Here are the questions from the 2009 NFHS Football Questionnaire:

PART I — CHECKUP ON PRESENT 2009 NFHS FOOTBALL RULES ARE THESE CHANGES SATISFACTORY?
1. Requiring that all field markings must be clearly visible.
2. Clarifying that stripes located on the football must be adjacent to and perpendicular to the seam upon which the laces are stitched.
3. Clarifying that the definition of a scrimmage-kick formation to differentiate formations that have been used traditionally for attempting a field goal or kick try from those used for a punt and what can be done on first, second, third and fourth downs.
4. Stipulating that the mandatory three-minute warm-up period begins immediately following the conclusion of the halftime intermission.
5. Clarifying that if a penalty resulting in a safety occurs on the last timed down of a period, the period is not extended.
6. Three rules were refined and a new article created regarding penalty enforcement for dead-ball, non-player or unsportsmanlike fouls that occur during or after a touchdown scoring play.
7. Making it illegal to grasp the opponent’s chin strap.
8. Defining a horse-collar tackle and adding it to the list of illegal personal contact fouls, regardless of where it occurs on the field.
9. Clarifying that the kicking team cannot bat a scrimmage kick that has not yet been grounded unless it is toward its own goal line.
10. Defined a restricted area where a maximum of three coaches may communicate with players and substitutes during dead-ball situations.

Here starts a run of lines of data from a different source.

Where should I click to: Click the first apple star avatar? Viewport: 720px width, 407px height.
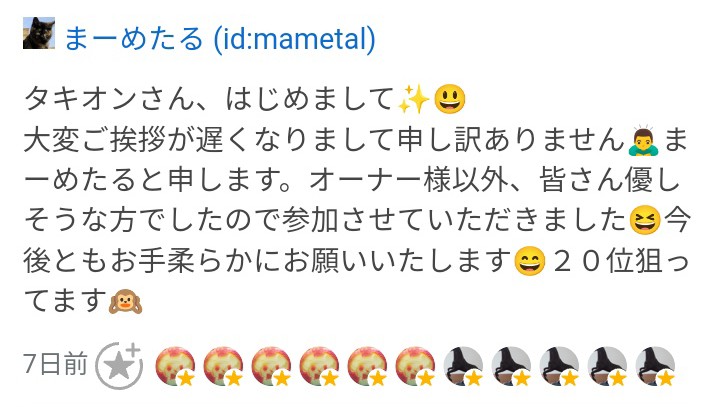(x=175, y=366)
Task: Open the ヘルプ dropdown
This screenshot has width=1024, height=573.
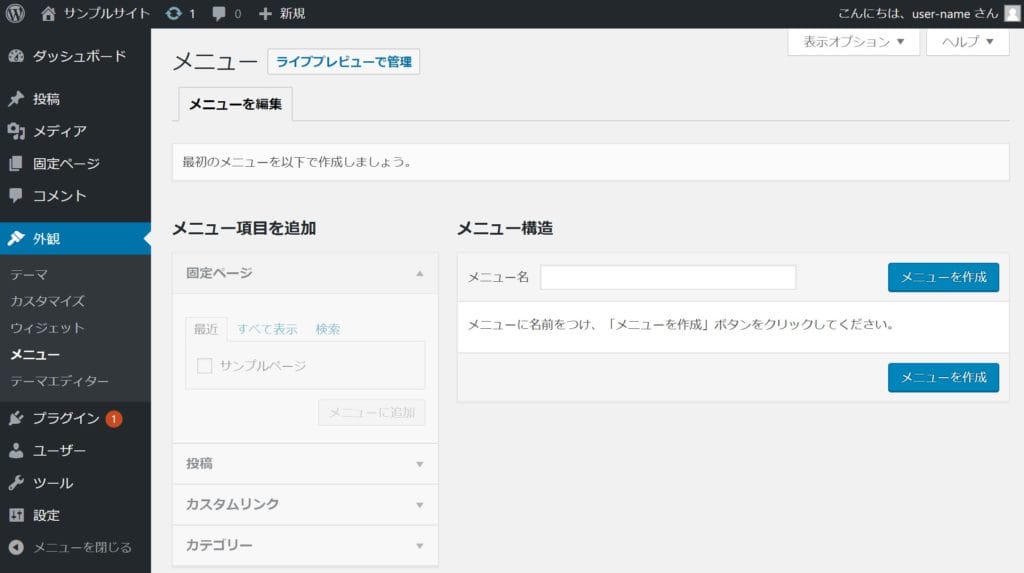Action: point(967,42)
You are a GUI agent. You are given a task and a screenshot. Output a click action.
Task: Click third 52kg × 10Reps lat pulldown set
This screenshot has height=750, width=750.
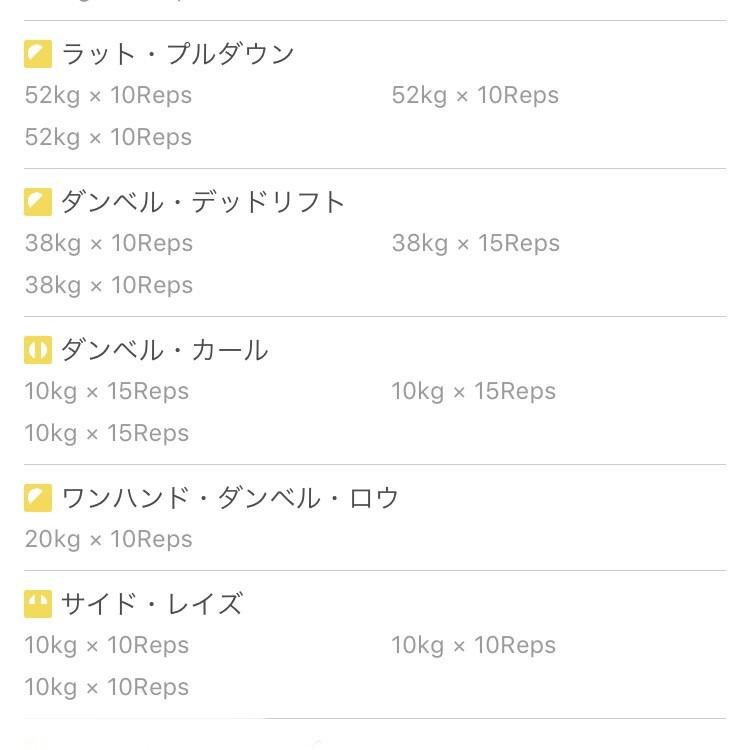[x=109, y=137]
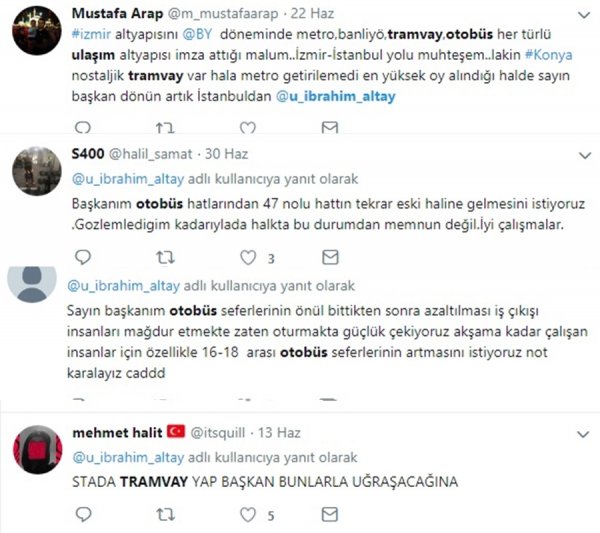Open the chevron menu on mehmet halit's tweet
The image size is (600, 533).
583,434
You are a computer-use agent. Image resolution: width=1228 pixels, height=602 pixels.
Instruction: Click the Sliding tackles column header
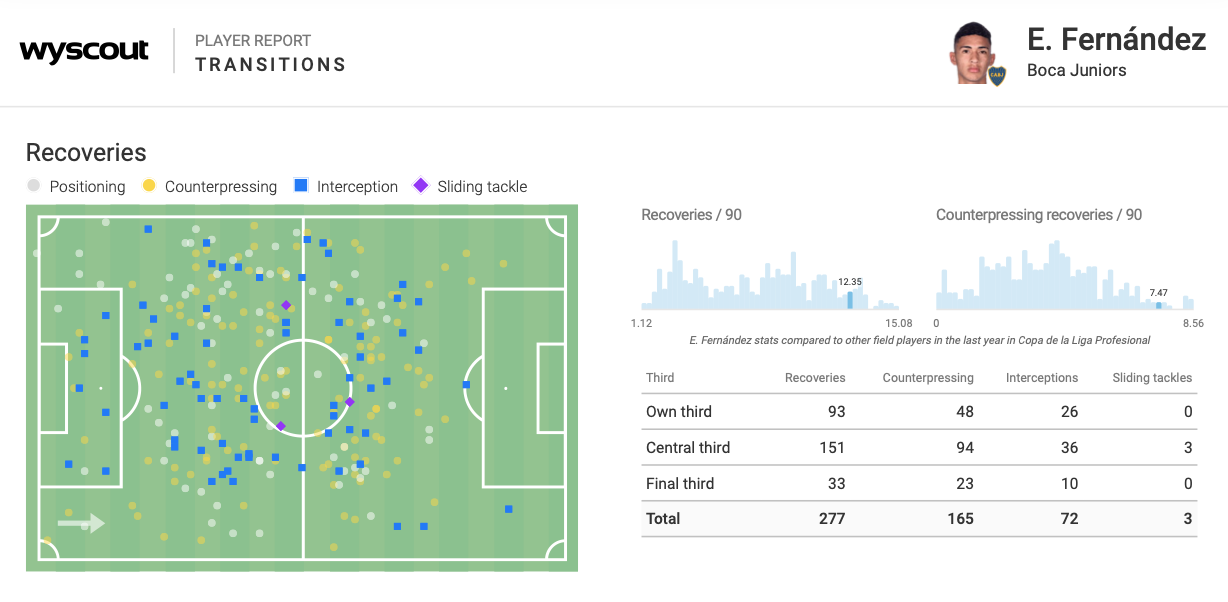click(x=1152, y=378)
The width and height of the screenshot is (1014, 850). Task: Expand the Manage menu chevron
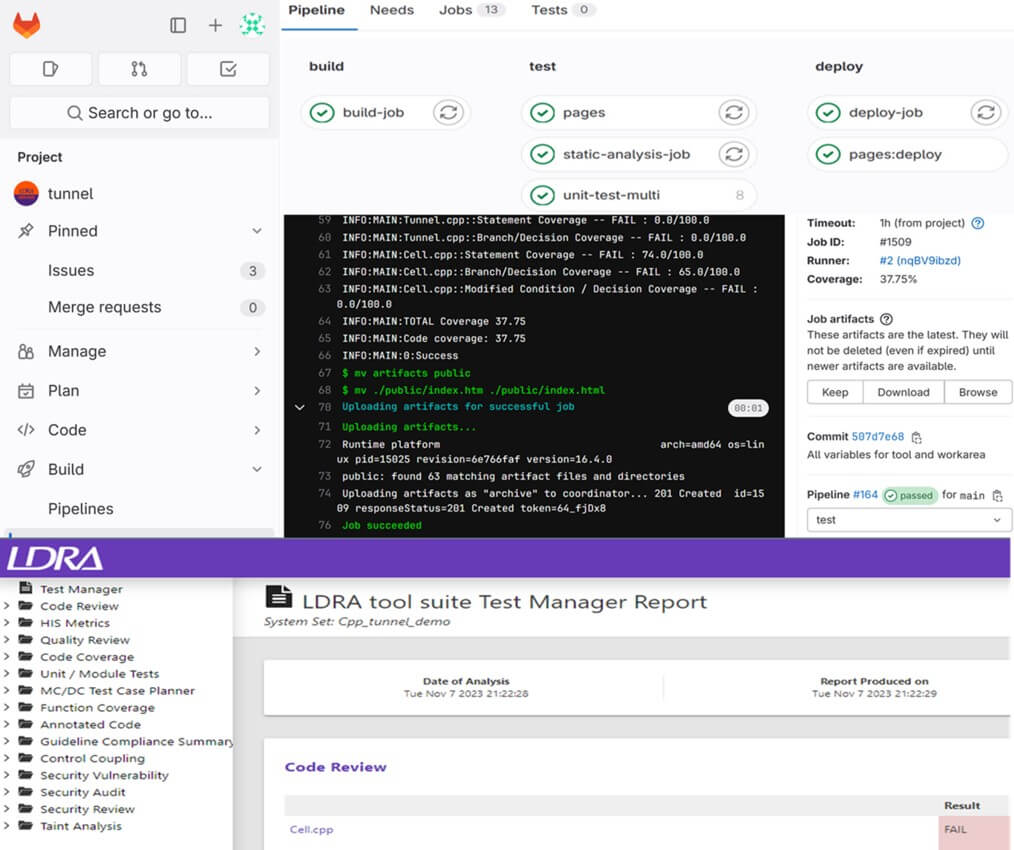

PART II — OBSERVATIONS – ARE THESE ITEMS A MAJOR PROBLEM IN YOUR AREA?
1. Bands playing after the ready-for-play signal.
2. Inappropriate or excessive face painting.
3. Number or location of bands being worn on the arms more than three inches from the base of the thumb.
4. Uniform pants and knee pads not covering the knees at the snap or free kick.
5. Inconsistent enforcement of the restricted area on sidelines.
6. The number of players on either side of the kicker on a free kick.
7. The questionable use of electronic equipment by teams during contests (i.e., coach communication from video location, Internet use in the press box, etc.).
8. Football helmet coming off during live play.


PART III — ABOUT RULES FOR 2010 – WOULD YOU FAVOR?
1. Double fouls when the ball is dead would offset as opposed to separate and in order.
2. Changing the definition of a chop block to eliminate the requirement that the low block be delayed to be illegal.
3. Changing the definition of a chop block to only restrict the high/low combination (low/low would be legal).
4. Changing the kickoff to the 35-yard line.
5. Allowing corporate advertising to be on the field of play if in compliance with other Rule 1-2 restrictions.
6. Removing the restriction that football jerseys have to be tucked in if longer than the top of the pant.
7. Requiring a minimum number of players on either side of the kicker on a free kick.
8. Further clarifying the use of electronic equipment during a contest.
9. Eliminating the five-yard face-mask foul.
10. Removing the penalty-marker colored restrictions on football gloves and pads.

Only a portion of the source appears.